Operational factors may reduce energy production below our projections, causing a reduction in revenue.

        The amount of electricity generated by a windpark depends upon many factors in addition to the quality of the wind resources, including but not limited to turbine performance, aerodynamic losses resulting from wear on the wind turbine, degradation of other components, icing or soiling of the blades and the number of times an individual turbine or entire windpark may need to be shut down for maintenance or to avoid damage due to extreme weather conditions. In addition, conditions on the electrical transmission network can impact the amount of energy we can deliver to the network.
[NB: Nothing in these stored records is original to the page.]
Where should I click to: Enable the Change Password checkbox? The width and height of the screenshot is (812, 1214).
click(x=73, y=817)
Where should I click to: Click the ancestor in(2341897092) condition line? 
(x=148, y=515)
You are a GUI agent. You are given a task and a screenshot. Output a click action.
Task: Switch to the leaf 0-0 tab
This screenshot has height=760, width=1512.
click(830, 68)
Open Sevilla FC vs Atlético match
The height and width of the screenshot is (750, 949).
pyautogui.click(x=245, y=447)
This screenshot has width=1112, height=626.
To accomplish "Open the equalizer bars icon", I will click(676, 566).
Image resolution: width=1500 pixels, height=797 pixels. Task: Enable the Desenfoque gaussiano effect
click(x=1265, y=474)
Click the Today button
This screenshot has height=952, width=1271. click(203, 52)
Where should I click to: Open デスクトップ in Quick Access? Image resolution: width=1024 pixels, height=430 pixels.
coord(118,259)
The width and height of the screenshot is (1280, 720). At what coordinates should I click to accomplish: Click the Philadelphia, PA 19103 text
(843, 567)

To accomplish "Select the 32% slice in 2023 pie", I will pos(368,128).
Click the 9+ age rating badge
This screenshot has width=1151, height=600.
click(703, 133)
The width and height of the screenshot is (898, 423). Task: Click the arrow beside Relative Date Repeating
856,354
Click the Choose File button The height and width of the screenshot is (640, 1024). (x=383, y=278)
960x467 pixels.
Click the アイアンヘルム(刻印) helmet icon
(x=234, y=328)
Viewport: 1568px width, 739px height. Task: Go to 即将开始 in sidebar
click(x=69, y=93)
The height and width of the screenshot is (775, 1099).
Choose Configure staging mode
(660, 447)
We cannot assure you that any windpark in our portfolio will meet our energy production expectations in any given time period.

        If our windpark energy projections are not realized, we could face a number of material issues, including:

    our sales of energy may be significantly lower than we forecast;

    the amount of capacity we would be permitted to sell from our facilities may be lower than we forecast;

    our energy hedging arrangements may be adversely affected;

    to the extent that we have entered into agreements for the sale of renewable energy certificates with performance obligations based on our projected production, we may be unable to meet the obligations of these agreements, and as a result could receive less revenue than forecasted from sales of renewable energy certificates;

    we will be entitled to fewer production tax credits than projected, which could result in a reduction of payments from our tax equity investors in certain of our tax equity financing structures and an extension of the time period during which our tax equity investors receive the cash flow from our windparks; and

    our windparks may not generate sufficient cash flow to make payments on principal and interest as they become due on our project financings.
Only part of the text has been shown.